Monday, April 6, 2015

Just Checking

People are criticized for always checking their email. But if you knew the mailman stopped at random times both day and night, wouldn't you be looking in the mailbox frequently to see if anything good had arrived? I know I do.

Killing time, till I die.

 I used to go to the café with my wife every Friday or Thursday morning before work. It’s an open, clamorous place, but the coffee and rolls are good and you get used to the noise. There is always a tableful of guys in the middle of the room and a smaller table of guys by the front window. The women tend to sit in the booths along the wall.  These same guys were always there, whether we went on Thursday or Friday. Some were having breakfast before work and others are retired.
  When I retired myself recently, I realized I needed a routine to keep from getting fat and lazy. First I decided to keep my weekly date at the café with Teresa even though it meant driving 16 miles to town. After coffee I go to the gym to work off my roll, then do my grocery shopping and any other town errands at hand.
  Sometimes we couldn’t go to the café on Thursday or Friday, so we would pick another weekday. This confirmed my suspicion that the guys came to the café five days a week. It was part of their routine, a sacred part of the day. So the workers would go off to their jobs, but what of the retirees? They had long hours ahead of them. Many of them had wives at home. Did they do a little housework, or was that already done. Maybe they watched mindless drivel on TV. Some did, no doubt.
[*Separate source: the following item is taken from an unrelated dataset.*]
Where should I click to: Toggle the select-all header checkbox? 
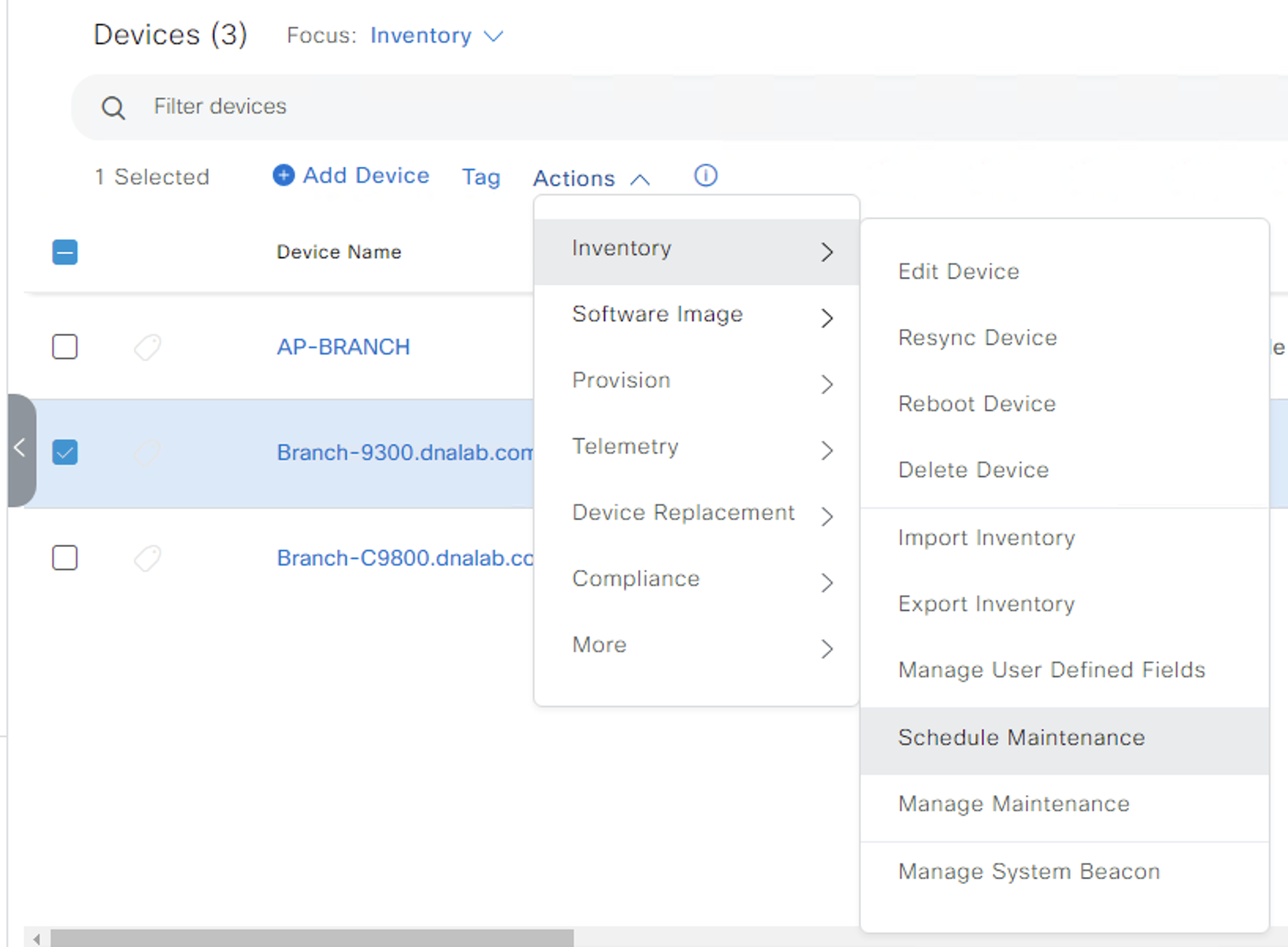coord(65,252)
Perhaps they went to their workshops and took apart a small engine or stained the gun cabinet they were making. Perhaps they handled their guns. Perhaps they rearranged their collection of Playboys, chronologically this week, and next week, in order of playmate bodaciousness. 
  That’s a lot of ‘perhaps.’ Perhaps I should survey the guys to find out what they actually do, though I wonder if I’d get the truth. I could publish my own routine and that might liberate them to say what they really do. This survey will be anonymous of course.
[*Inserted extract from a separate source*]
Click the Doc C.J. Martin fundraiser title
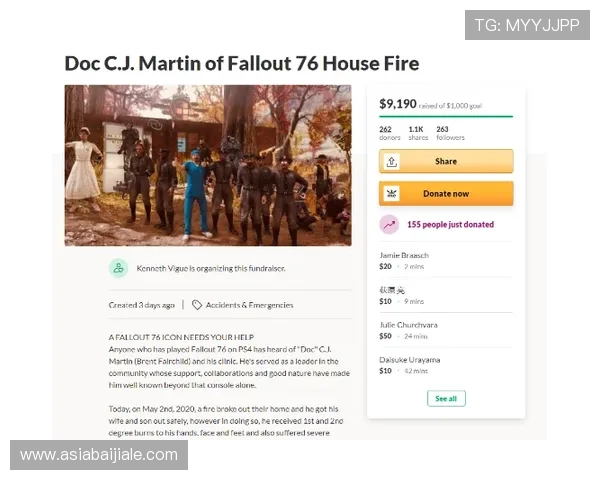 (x=242, y=64)
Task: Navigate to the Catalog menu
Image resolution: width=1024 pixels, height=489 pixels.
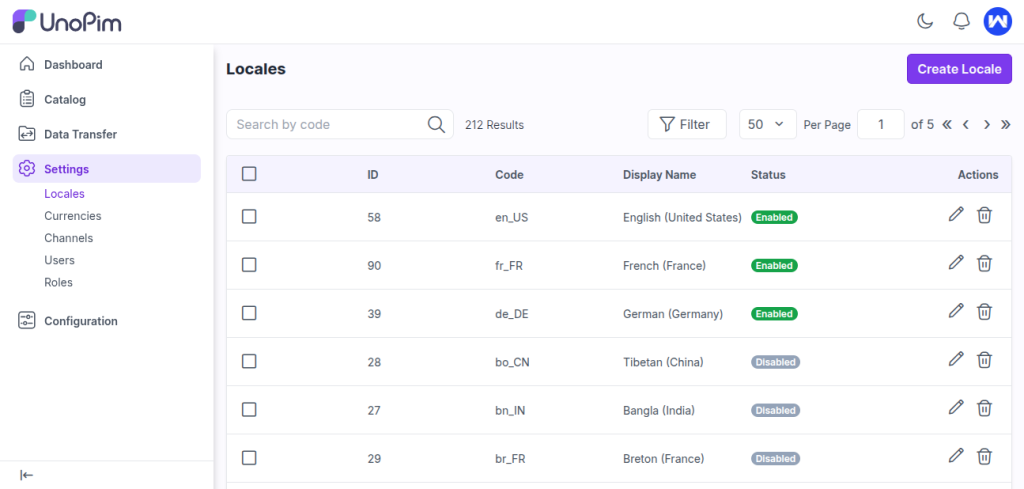Action: click(x=65, y=99)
  OK, I go to the café just like them. I only go once a week, but I’d go daily if I lived in town. On the other four weekdays days I get up with Teresa and we make the bed.  
  She’s pretty low maintenance in the morning. She dishes up her own cereal, then goes to the media room to catch the bad news for the day. This is my opportunity to memorize French words. My mind is receptive in the morning and if I put it off, I’ll never do it. I kiss Teresa goodby and cook my second cup of coffee. Instant coffee. I’m not proud of that, but it’s clean, easy, and tastes ok with heavy whipping cream. I go to the media room and listen to the news on the Français Facile program on Radio France International.  I listen once, then a second time while reading the text (in French, évidemment). Next, I make a third cup of coffee flavored cream. Back to the computer to watch a French in Action video. These are a series of fifty amusing boy-meets-Parisian-girl videos. 
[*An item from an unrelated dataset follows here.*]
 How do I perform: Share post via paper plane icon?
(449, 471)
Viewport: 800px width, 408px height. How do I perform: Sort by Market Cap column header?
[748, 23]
  I make breakfast. Either steel-cut oats, or an egg. Time now for a hike in the woods. I usually bring a bow saw or a branch trimmer to do some trail maintenance. After a snowfall I wear snowshoes to pack the trail. In nicer weather I put the kayak in the small stream that runs through the woods.
After lunch I start thinking about supper. Teresa has requested one exotic supper per week and has folded over the corners of pages in diet magazines as suggestions. By now it’s time for my afternoon nap. I set the alarm for twenty minutes so I don’t overdo it. As the afternoon wears on, I’ll wash yesterday’s dishes, straighten up a bit. dust-bust some dead flies, check the bins of mouse poison in the cellar and refill as needed. 
  Teresa calls around seven.  She works late then goes to the gym. Now she’s on her way home.“What’s for supper?” she asks, and says either hmmm or good, based on my answer. 
 At home she chows down in the media room and watches some mindless drivel. I visit her from time to time to see if my favorite performer has been eliminated yet. At length the clock reads nine and I repair to my bed where some dense work of literature awaits. I doze and dream, mostly of hurrying to catch a plane I never board.